Entries taken from a collection
▽

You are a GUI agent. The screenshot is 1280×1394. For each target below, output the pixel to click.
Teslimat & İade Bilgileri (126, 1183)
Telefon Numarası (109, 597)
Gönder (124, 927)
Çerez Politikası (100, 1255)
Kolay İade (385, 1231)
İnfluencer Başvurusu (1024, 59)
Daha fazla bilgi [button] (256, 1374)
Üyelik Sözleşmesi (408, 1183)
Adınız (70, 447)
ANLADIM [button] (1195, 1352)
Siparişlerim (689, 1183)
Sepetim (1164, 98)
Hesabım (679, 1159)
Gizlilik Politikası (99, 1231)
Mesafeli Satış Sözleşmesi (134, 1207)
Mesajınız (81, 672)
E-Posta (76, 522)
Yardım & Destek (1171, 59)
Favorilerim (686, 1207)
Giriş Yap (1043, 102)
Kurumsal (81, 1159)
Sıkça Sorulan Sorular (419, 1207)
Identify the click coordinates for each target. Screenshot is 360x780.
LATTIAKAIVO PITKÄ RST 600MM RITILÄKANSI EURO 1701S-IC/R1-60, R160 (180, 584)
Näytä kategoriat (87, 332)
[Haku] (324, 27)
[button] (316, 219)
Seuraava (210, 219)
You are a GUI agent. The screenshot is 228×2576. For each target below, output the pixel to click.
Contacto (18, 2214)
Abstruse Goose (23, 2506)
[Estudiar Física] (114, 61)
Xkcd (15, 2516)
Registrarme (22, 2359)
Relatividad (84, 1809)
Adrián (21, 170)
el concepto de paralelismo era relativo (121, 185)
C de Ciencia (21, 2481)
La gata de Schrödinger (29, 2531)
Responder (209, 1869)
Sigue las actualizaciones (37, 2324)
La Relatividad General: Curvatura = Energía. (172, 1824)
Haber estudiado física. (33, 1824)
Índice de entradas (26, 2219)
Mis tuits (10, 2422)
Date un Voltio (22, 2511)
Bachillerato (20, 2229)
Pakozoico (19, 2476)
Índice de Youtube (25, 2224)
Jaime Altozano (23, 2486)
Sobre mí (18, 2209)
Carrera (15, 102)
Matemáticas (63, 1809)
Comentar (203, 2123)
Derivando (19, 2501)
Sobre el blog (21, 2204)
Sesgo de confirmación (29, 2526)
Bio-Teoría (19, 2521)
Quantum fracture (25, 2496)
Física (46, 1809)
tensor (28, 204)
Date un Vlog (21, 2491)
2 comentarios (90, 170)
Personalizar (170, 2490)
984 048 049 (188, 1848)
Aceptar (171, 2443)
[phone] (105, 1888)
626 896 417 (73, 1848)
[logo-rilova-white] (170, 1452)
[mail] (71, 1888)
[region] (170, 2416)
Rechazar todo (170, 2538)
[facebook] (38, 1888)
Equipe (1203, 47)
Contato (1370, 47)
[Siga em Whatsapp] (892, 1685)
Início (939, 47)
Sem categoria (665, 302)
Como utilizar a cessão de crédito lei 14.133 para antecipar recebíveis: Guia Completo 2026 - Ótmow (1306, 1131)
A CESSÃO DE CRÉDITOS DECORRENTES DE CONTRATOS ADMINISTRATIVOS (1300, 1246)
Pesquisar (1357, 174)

△

* [Work to complete] Could you quote, exactly as they appear, the line containing "Início (939, 47)" and every line after it to the end of the records above?

* [Finished exercise]
Início (939, 47)
Sem categoria (665, 302)
Como utilizar a cessão de crédito lei 14.133 para antecipar recebíveis: Guia Completo 2026 - Ótmow (1306, 1131)
A CESSÃO DE CRÉDITOS DECORRENTES DE CONTRATOS ADMINISTRATIVOS (1300, 1246)
Pesquisar (1357, 174)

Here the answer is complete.